Jamilah: "Iya, Ibu tahu ... tapi kalau ternyata dia tidak berbohong dan sesuatu yang buruk terjadi padanya, berarti kita yang zalim, Nak. Ini sudah malam dan dia perempuan, Ibu khawatir."
Sementara Faisal dan Jamilah masih berdebat, Anindita terus melangkahkan kakinya. Suasana kampung menjelang tengah malam begitu sunyi, sesekali bulu kuduknya meremang saat melintasi pepohonan yang rimbun. Ia juga sempat terkejut saat ada seekor kelelawar melintas tepat di atas kepalanya.
Terbiasa hidup di tengah kota Amsterdam dengan segala hingar bingarnya membuat Anindita sadar, bahwa ia tak bisa berbuat apa-apa tanpa keluarganya. Apalagi saat ini ia tengah berada sangat jauh dari tempat tinggalnya, tanpa ponsel, tanpa kartu identitas apa pun. Sendirian.
"Mama ... Papa ... kalian di mana?" gumamnya lirih. Tanpa terasa bulir bening mengalir deras dari kedua kelopak matanya.
Hari ini terasa begitu panjang dan melelahkan bagi Anindita. Semua terjadi begitu cepat, otaknya terus dipaksa berpikir keras. Padahal, belum satu suap pun makanan yang masuk ke perutnya sedari siang. Dalam kondisi lapar dan lelah, ia tak sanggup lagi untuk melanjutkan perjalanan.

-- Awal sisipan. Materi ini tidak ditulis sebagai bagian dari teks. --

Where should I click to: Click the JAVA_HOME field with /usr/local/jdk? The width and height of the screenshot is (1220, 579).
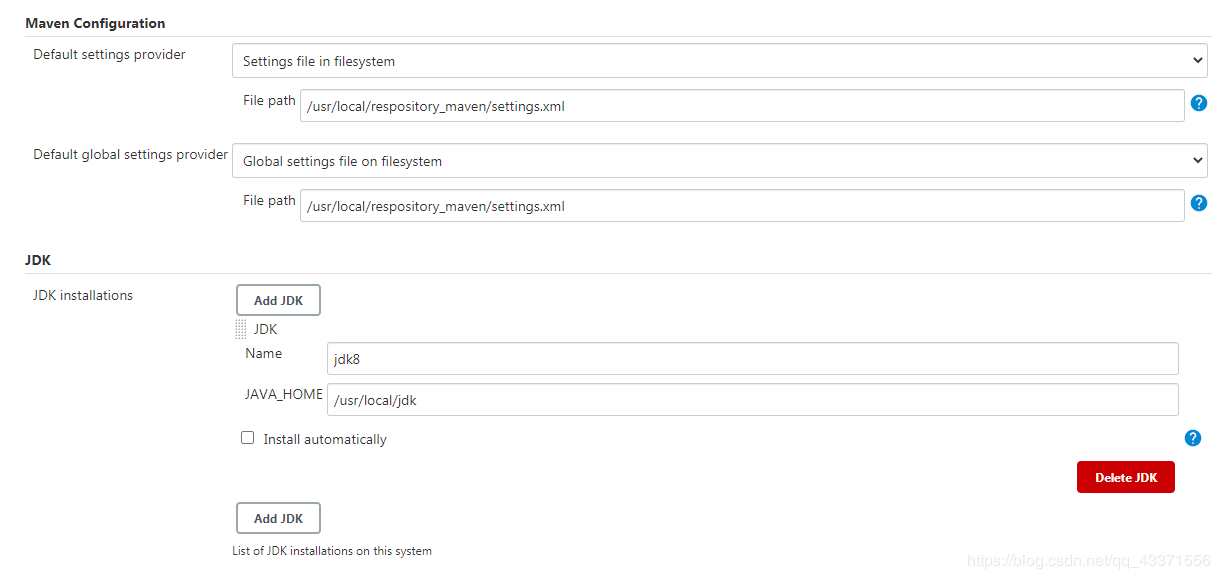click(x=752, y=400)
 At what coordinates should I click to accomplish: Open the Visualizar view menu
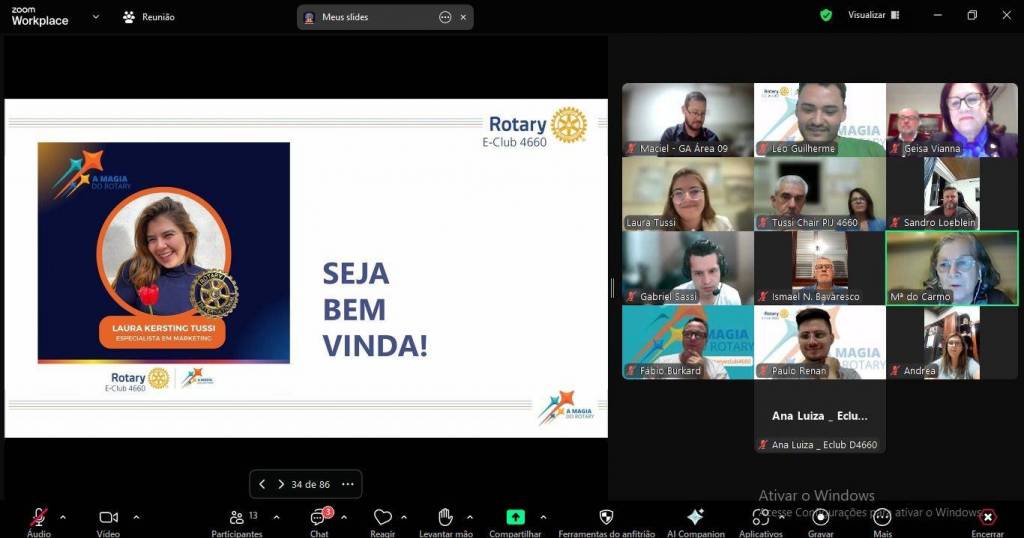(x=873, y=15)
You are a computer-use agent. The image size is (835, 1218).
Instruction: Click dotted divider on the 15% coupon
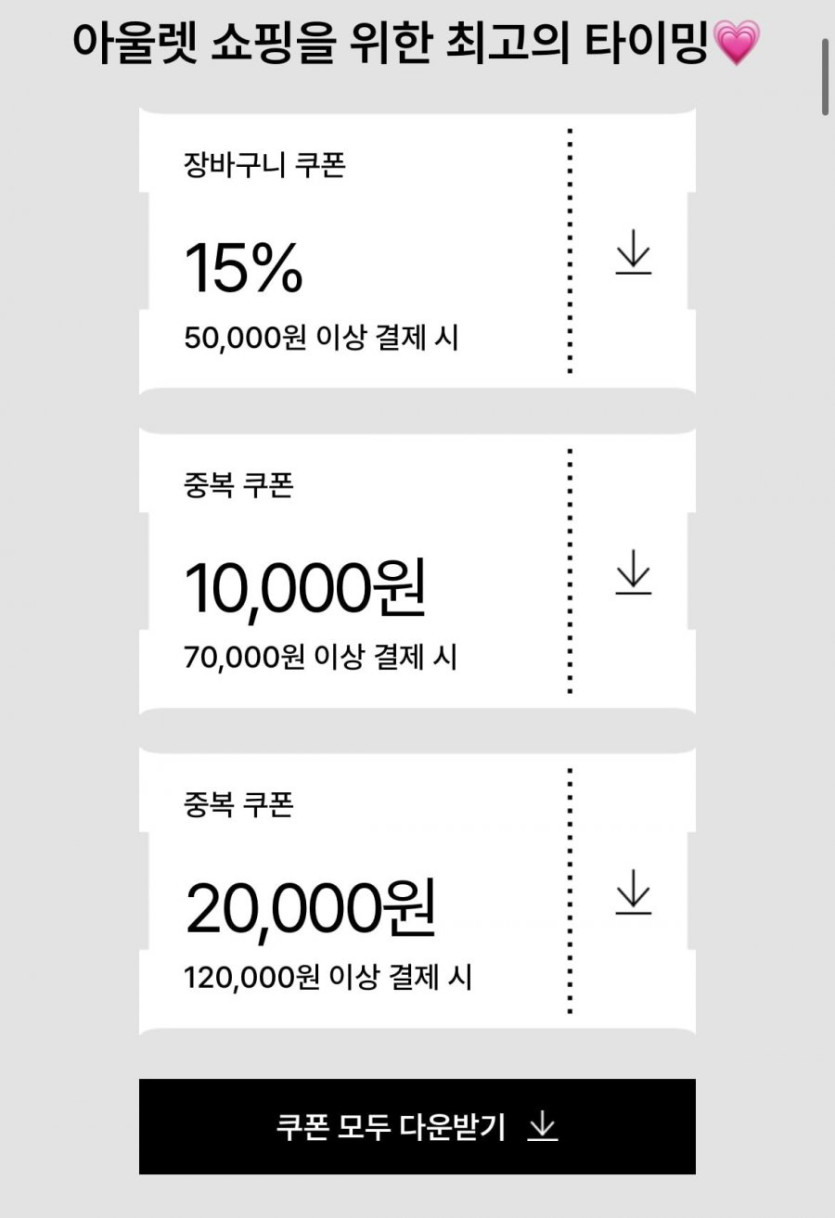[570, 251]
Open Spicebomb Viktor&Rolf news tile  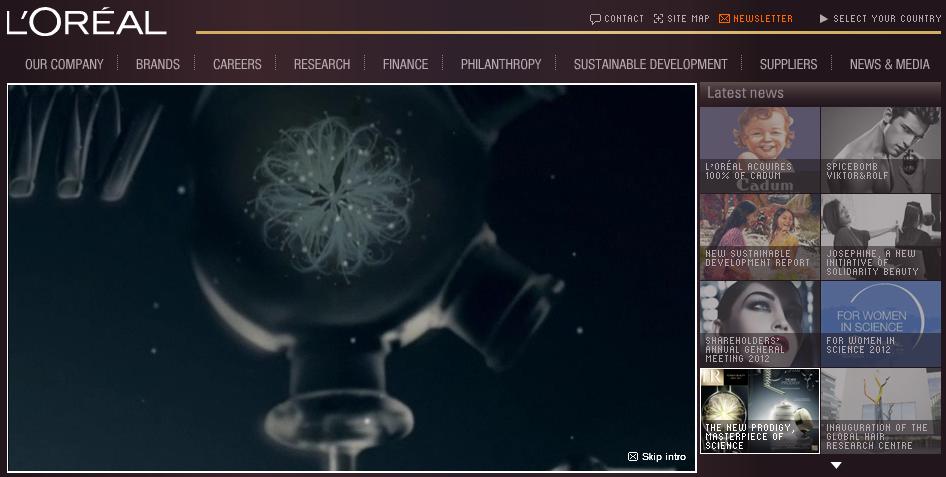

Anindita terduduk di pinggir jalan, meluapkan segala emosi yang berkecamuk di dalam dada dengan cara menangis sepuasnya. Namun, sesaat kemudian, ada sebuah sepeda motor dengan dua orang pria berboncengan berhenti tepat di depannya.
"Hai, Neng! Sendirian aja, nih! Ikut Abang, yuk!"
Anindita yang masih sesenggukan sontak mendongak. Salah satu pria itu sudah berhasil mencengkeram lengan kanannya, sementara pria lainnya masih duduk di atas motor.
"Lepas! Mau apa, kamu?" teriak Anindita berontak. Namun, cengkeraman pria itu sangat kuat.
"Mau seneng-seneng lah, sama kamu, geulis," sahut pria itu sambil terkekeh. Bau alkohol dari mulutnya menguar ke rongga hidung Anindita.
"Lepas!" Anindita masih berusaha melepaskan tangan dari cengkeraman pria mabuk itu, hingga tiba-tiba sebuah lampu sepeda motor menyorot tepat ke arahnya.
"Lepaskan dia!"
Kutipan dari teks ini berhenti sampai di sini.